【バド男子】桃田賢斗が狙う5年越しの頂点…度重なる不祥事、不運乗り越え実力発揮なるか
桃田賢斗(26歳・バドミントン男子シングルス)
「この5年間を振り返ると正直、五輪に出場できないのではないかと思うこともあった」
自身の過去についてこう振り返っている。
違法カジノに手を染めて資格停止処分、2016年リオ五輪への出場が絶たれた。その後も不運に見舞われ、20年1月のマレーシア遠征では交通事故に巻き込まれ全身打撲、右眼窩底(がんかてい)骨折などの重傷を負い、一時は選手生命の危機に。同年12月の全日本総合選手権で戦列復帰を果たし、世界ランキング1位をキープし続けたが、今年1月には新型コロナウイルスへの感染が判明。
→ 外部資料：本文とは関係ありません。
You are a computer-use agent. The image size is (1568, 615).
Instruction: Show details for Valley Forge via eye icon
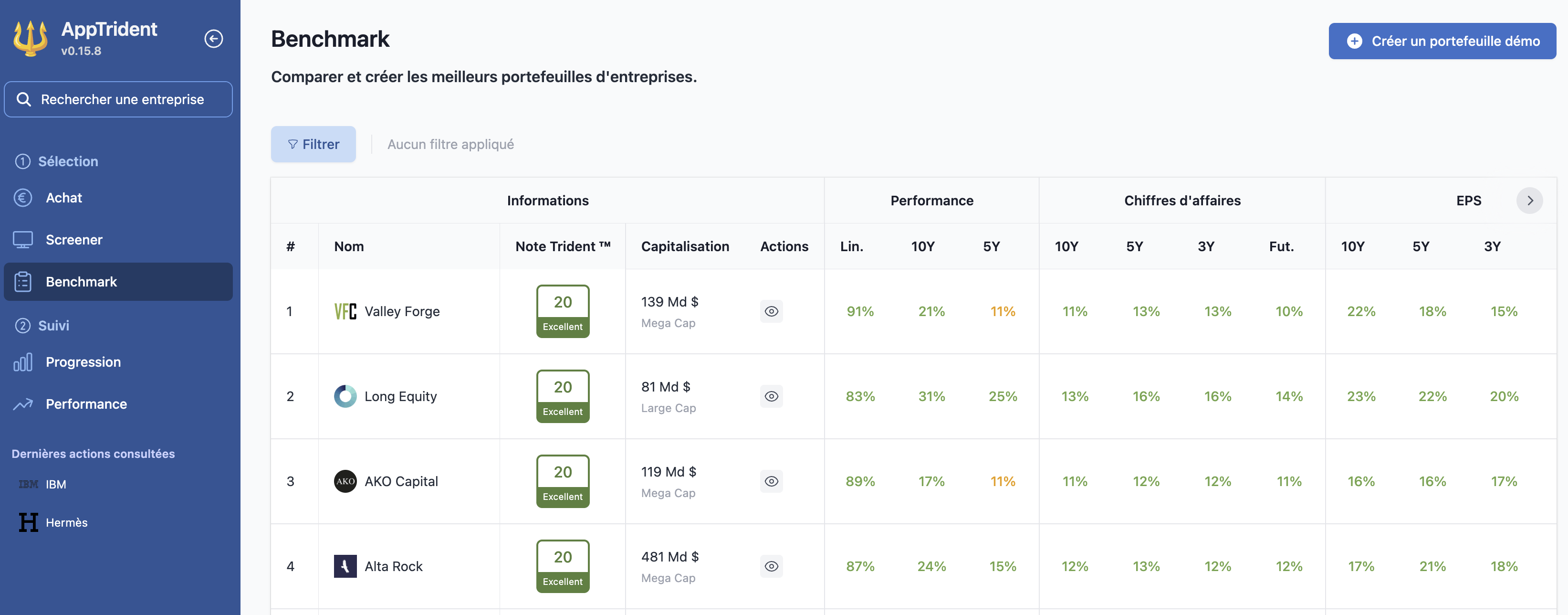point(771,311)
本人も含めた日本代表は予定していたタイでの国際大会への出場辞退を余儀なくされた。
■前哨戦で格下相手に敗退
五輪、世界選手権に次ぐ格付けで、東京大会の前哨戦と位置付けられた今年3月の全英オープンでは、準々決勝で当時世界10位のリー・ジージャ(マレーシア)にストレート負け。五輪本番に向けて不安を残した。しかし、この敗戦が桃田には薬になったという。
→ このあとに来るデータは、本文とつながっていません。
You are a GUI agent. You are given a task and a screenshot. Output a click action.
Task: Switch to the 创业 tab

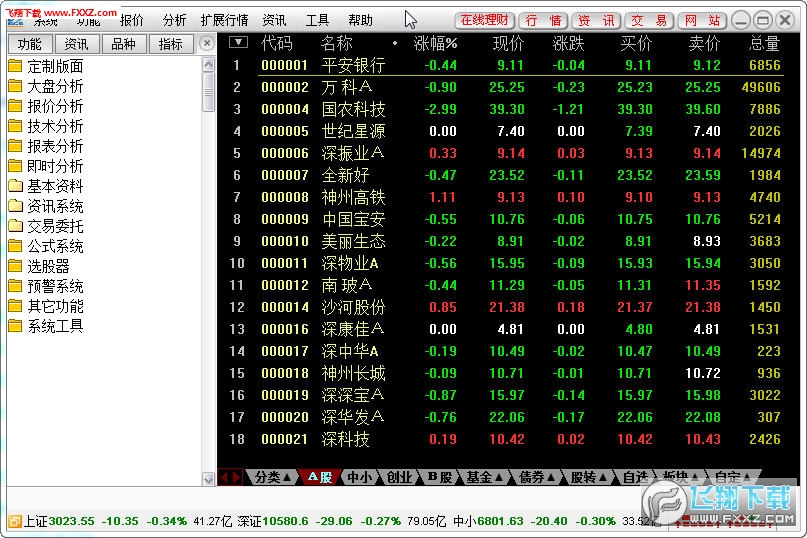399,478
長らく世界ランク1位をキープし続けた慢心もあり、自分が得意とする「ディフェンス中心の試合運びをすれば勝てる」とたかをくくっていたからだ。五輪が1年延期されて桃田同様、海外勢も強化する時間が増えた。昨年はコロナ禍で国際大会が中止となり、トップ選手の多くは技術向上に努め、同時に徹底して桃田対策に励んできた。